#### [Consegna]
Trascrivi fedelmente dall'articolo sul Gdpr riportato qui sotto tutto il passo che va dalle parole "Il Gdpr, in vigore" fino alle parole "sempre più distribuita.".

#### [Testo fornito]

··········

Gdpr un anno dopo: le dritte per le aziende

Gdpr un anno dopo: le dritte per le aziende
06 giugno 14:09 2019 Stampa questo articolo

Il Gdpr, in vigore in Italia dal 25 maggio scorso, compie un anno e Fortinet, che offre soluzioni di cyber sicurezza integrate e automatizzate, lo festeggia condividendo alcuni consigli utili su come tutelare i dati personali degli utenti in una rete sempre più distribuita.

Il General Data Protection Regulation, che ha stabilito una definizione comune e più ampia dei dati personali rispetto a quello che era stato fatto in tutti i precedenti tentativi, include informazioni quali indirizzi Ip, dati biometrici e identificativi dei dispositivi mobili. E ancora, include anche altre tipologie di dati che potrebbero essere utilizzate per identificare un individuo, determinare la sua posizione o tracciare le sue attività. Caratteristiche a cui si ispira, tra l’altro, il nuovo California Consumer Privacy Act (Ccpa), che scatterà nello stato Usa a gennaio 2020 e che aggiunge elementi quali la geolocalizzazione, il browsing e la ricerca.

Inoltre, le organizzazioni che rientrano nel campo d’azione di queste regolamentazioni non solo hanno bisogno di ottenere un’approvazione esplicita da parte dei singoli per conservare e utilizzare i dati personali, ma devono anche poter esigere la rimozione dei dati personali.

··········

#### [Materiale mostrato]
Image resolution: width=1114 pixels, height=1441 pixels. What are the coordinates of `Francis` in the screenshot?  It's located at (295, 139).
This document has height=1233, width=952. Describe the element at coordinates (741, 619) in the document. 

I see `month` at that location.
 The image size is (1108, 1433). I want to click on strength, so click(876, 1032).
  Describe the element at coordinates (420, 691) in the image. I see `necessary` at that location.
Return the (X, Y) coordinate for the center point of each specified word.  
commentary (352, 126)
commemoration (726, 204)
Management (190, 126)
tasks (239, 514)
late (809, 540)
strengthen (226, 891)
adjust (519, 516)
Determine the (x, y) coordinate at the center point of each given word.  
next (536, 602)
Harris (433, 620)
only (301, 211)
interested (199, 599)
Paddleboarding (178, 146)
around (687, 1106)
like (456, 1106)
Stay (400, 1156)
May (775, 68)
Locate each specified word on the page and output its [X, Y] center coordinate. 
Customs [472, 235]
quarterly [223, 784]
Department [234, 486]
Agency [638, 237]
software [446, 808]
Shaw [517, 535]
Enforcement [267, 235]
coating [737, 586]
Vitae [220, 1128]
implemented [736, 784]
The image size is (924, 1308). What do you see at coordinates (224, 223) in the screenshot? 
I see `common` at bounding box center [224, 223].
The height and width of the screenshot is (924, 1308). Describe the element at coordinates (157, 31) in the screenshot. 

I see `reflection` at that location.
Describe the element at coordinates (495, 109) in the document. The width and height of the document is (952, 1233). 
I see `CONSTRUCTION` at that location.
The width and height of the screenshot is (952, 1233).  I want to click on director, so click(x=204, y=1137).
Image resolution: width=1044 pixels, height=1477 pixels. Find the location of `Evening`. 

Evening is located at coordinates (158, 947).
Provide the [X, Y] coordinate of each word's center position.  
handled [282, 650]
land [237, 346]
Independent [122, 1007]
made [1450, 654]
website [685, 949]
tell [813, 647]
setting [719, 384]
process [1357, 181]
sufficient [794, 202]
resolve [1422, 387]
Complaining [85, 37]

··········

#### [Risposta scritta]
Il Gdpr, in vigore in Italia dal 25 maggio scorso, compie un anno e Fortinet, che offre soluzioni di cyber sicurezza integrate e automatizzate, lo festeggia condividendo alcuni consigli utili su come tutelare i dati personali degli utenti in una rete sempre più distribuita.